- [CHECK YOUR UNDERSTANDING]:
a. According to the text on the EU AI Act, how many Reuters articles did the researchers annotate?
b. Update the text on the EU AI Act from "The AI Act, which" to "to, at least.", putting "lens" in place of "framework".

- [TEXT]:
■ ■ ■ ■ ■
Next time you hear an EU commissioner say the AI Act needs to be ‘simplified’, the honest translation is: a company asked them to do that, and they said yes.
In November 2025, the European Commission unveiled its Digital Omnibus – a package to make digital rules ‘simpler’ for EU businesses.
The AI Act, which is still in the process of being implemented, also made the list. But even before the law has even fully kicked in, the commission is already trimming it back.
That should not come as a surprise to anyone who occasionally reads the news about EU tech regulation. But now, thanks to a new paper from researchers at Trinity College Dublin, Carnegie Mellon, TU Delft, and the University of Edinburgh, we have something of a framework to at least assess what is happening.
The researchers put together a taxonomy of 27 distinct mechanisms by which Big AI – the handful of companies that build and deploy frontier AI models, plus the Big Tech firms reorganising around them – captures regulators. Or tries to, at least.
The group of researchers, led by Abeba Birhane, annotated 100 Reuters articles spanning three big global AI summits (UK 2023, Korea 2024, Paris 2025) and the AI Act ‘trilogue’ negotiations, between MEPs, EU diplomats, and officials.
■ ■ ■ ■ ■
- [DATA SEGMENT]:

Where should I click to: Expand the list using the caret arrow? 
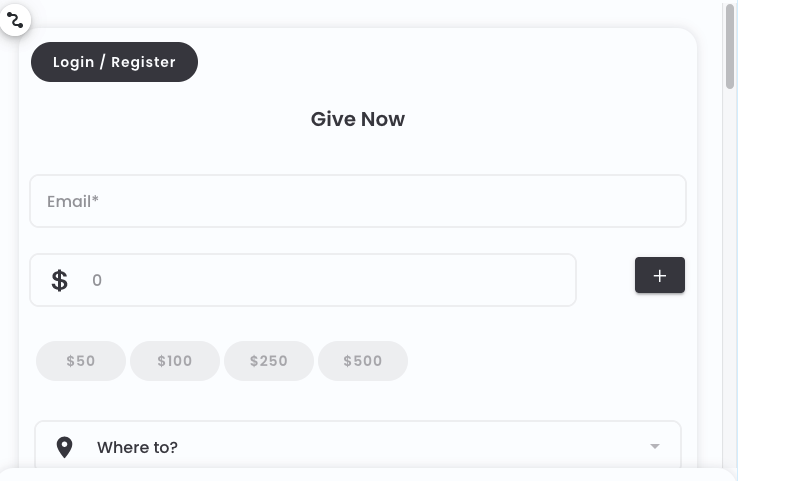[655, 446]
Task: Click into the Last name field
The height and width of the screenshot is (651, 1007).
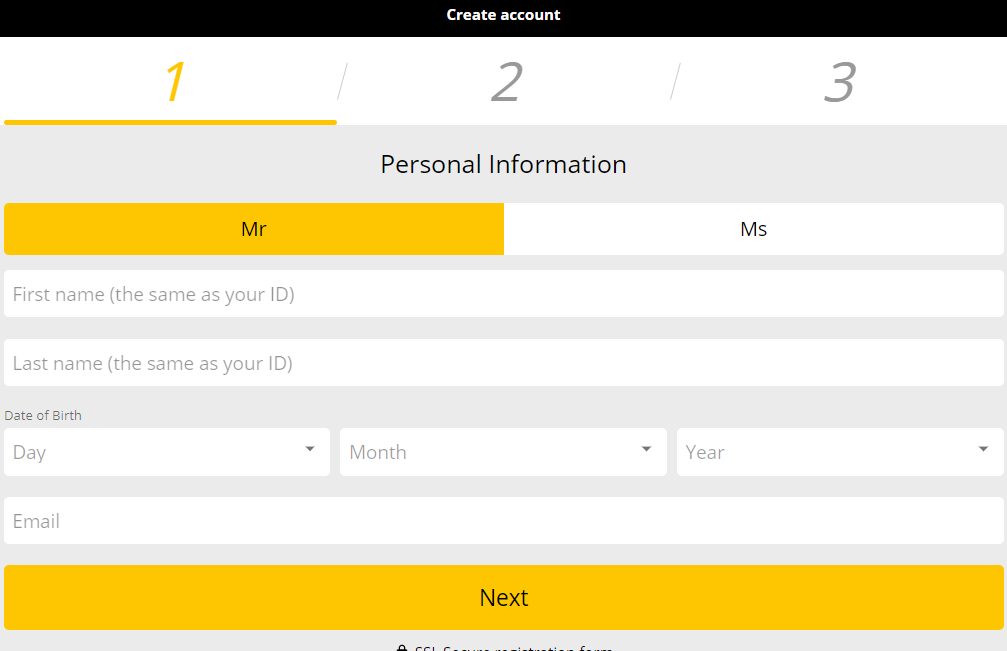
■ ■ ■ ■ ■
- [SOLUTIONS TO THE TASKS]:
a. 100 Reuters articles.

b.
The AI Act, which is still in the process of being implemented, also made the list. But even before the law has even fully kicked in, the commission is already trimming it back.
That should not come as a surprise to anyone who occasionally reads the news about EU tech regulation. But now, thanks to a new paper from researchers at Trinity College Dublin, Carnegie Mellon, TU Delft, and the University of Edinburgh, we have something of a lens to at least assess what is happening.
The researchers put together a taxonomy of 27 distinct mechanisms by which Big AI – the handful of companies that build and deploy frontier AI models, plus the Big Tech firms reorganising around them – captures regulators. Or tries to, at least.